» **Document text**:

<<<<

All of which might be necessary survival thinking, appropriate risk taking in order to gain big rewards, in the private sector of American capitalism. But which is thinking unsuited to the governance required under democratic pluralism. Which is one reason (out of too many) why Trump and his billionaire-laden Cabinet, his oligarch constituency, may be so unsuited by mind and temperament to govern in the public interest or for the common good - because they think and act like businessmen.
Or maybe understanding the “Republican mind” is truly much simpler. As a euphemistic shorthand for those who are (by nature or upbringing) ruthless, cruel, and greedy…
From what I’ve read they realized they would never win Congress reliably after the civil rights era so they came up with this and originalism. They set their sites on the courts and changed how we see the country one ruling at a time
Last paragraph of your comment speaks to me. Also the nature of people in regard to personality characteristics. Upbringing, heredity, morals, money and many more probably.
An underlying all of this are the inherent vulnerabilities of the human race currently grotesquely manifested in our executive branch
In a healthy representative democracy, an executive purporting to declare war unilaterally would be stripped of executive authority by a straightforward vote of no confidence by the legislative body directly representative of the people.

>>>>

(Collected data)
<<<<

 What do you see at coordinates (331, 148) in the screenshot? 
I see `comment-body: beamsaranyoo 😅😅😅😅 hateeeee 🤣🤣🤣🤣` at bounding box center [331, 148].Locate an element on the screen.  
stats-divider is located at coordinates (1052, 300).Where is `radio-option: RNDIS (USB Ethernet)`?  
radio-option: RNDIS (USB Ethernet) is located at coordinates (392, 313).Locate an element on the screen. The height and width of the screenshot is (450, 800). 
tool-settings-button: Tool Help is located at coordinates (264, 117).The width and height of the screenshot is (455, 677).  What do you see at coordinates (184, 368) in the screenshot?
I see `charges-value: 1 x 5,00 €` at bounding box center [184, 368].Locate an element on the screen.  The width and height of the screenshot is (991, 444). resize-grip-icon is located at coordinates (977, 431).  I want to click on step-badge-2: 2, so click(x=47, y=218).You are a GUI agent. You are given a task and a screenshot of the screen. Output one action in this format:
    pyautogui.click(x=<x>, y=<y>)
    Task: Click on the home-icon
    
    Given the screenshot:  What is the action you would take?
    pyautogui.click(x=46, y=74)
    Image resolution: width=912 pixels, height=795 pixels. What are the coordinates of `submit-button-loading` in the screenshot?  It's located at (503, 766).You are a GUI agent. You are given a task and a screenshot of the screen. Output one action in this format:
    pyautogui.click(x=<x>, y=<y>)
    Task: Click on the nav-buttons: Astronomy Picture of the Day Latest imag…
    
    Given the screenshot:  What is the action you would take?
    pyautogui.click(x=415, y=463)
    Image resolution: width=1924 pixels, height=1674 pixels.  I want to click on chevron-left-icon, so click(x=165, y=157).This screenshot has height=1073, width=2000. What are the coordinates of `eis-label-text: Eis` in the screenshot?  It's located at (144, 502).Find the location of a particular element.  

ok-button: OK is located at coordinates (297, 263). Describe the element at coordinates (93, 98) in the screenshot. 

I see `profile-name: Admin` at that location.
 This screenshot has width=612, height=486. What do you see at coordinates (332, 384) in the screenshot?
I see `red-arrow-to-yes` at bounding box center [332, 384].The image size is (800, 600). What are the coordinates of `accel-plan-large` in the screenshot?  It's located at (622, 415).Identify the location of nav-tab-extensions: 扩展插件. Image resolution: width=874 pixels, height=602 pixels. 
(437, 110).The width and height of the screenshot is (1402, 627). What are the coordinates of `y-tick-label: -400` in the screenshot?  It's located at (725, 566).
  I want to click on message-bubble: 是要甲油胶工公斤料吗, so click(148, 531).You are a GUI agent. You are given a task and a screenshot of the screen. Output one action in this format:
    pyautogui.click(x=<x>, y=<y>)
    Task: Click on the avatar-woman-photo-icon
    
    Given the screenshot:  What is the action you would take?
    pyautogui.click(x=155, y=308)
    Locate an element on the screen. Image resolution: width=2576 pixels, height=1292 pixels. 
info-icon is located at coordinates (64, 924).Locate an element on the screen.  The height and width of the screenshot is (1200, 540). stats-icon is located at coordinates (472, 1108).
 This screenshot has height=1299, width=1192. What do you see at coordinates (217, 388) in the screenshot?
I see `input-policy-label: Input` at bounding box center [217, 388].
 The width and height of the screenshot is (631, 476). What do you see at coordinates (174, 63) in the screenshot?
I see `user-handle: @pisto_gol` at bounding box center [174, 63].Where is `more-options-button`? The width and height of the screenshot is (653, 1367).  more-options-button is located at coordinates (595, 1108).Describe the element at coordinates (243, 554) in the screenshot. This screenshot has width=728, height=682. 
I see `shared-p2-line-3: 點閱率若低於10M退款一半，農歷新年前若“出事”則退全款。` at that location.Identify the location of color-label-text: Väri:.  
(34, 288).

>>>>

» **Problem to solve**: Repeat the full set of comments on business thinking and democratic governance word for word.

» **Solution to the exercise**:
All of which might be necessary survival thinking, appropriate risk taking in order to gain big rewards, in the private sector of American capitalism. But which is thinking unsuited to the governance required under democratic pluralism. Which is one reason (out of too many) why Trump and his billionaire-laden Cabinet, his oligarch constituency, may be so unsuited by mind and temperament to govern in the public interest or for the common good - because they think and act like businessmen.
Or maybe understanding the “Republican mind” is truly much simpler. As a euphemistic shorthand for those who are (by nature or upbringing) ruthless, cruel, and greedy…
From what I’ve read they realized they would never win Congress reliably after the civil rights era so they came up with this and originalism. They set their sites on the courts and changed how we see the country one ruling at a time
Last paragraph of your comment speaks to me. Also the nature of people in regard to personality characteristics. Upbringing, heredity, morals, money and many more probably.
An underlying all of this are the inherent vulnerabilities of the human race currently grotesquely manifested in our executive branch
In a healthy representative democracy, an executive purporting to declare war unilaterally would be stripped of executive authority by a straightforward vote of no confidence by the legislative body directly representative of the people.